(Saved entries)
━━━

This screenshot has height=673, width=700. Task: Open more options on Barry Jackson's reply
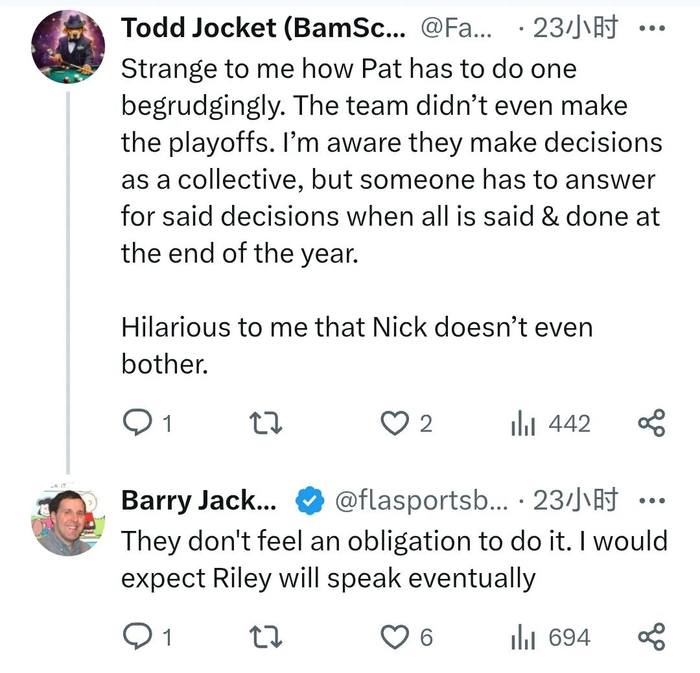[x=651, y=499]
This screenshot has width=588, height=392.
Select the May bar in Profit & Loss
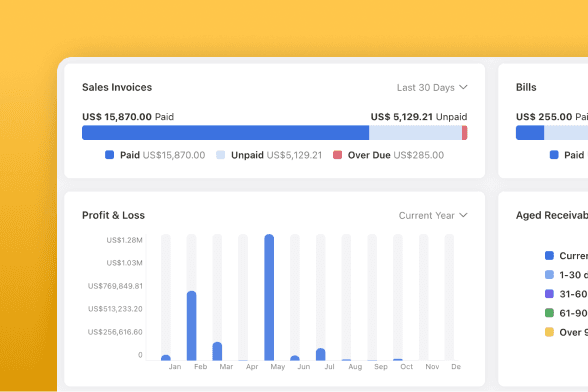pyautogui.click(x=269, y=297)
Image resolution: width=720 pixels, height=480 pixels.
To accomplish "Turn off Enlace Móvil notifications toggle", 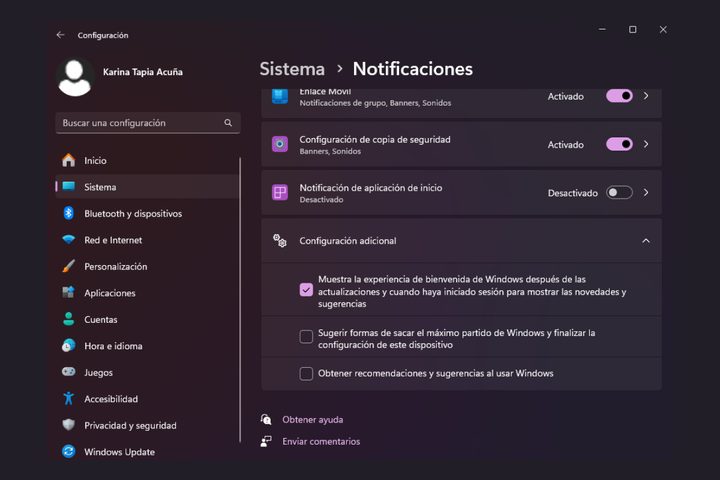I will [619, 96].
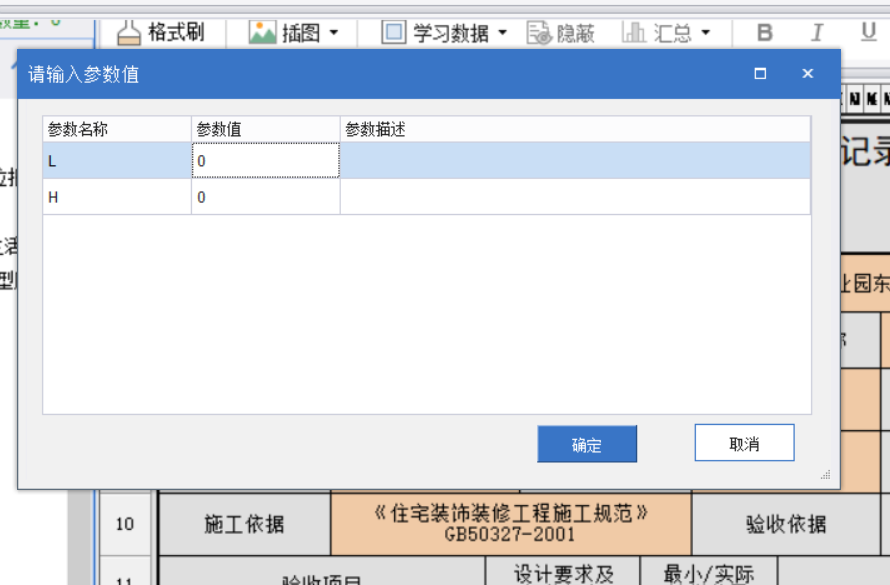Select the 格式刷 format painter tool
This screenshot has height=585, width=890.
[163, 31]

━━━

» **What to do**
The answer is the lines above from the one with "This screenshot has width=588, height=392." to the one with "Image resolution: width=720", set down exactly, with no pictures.

» **Answer section**
This screenshot has width=588, height=392.
Select the May bar in Profit & Loss
pyautogui.click(x=269, y=297)
Image resolution: width=720 pixels, height=480 pixels.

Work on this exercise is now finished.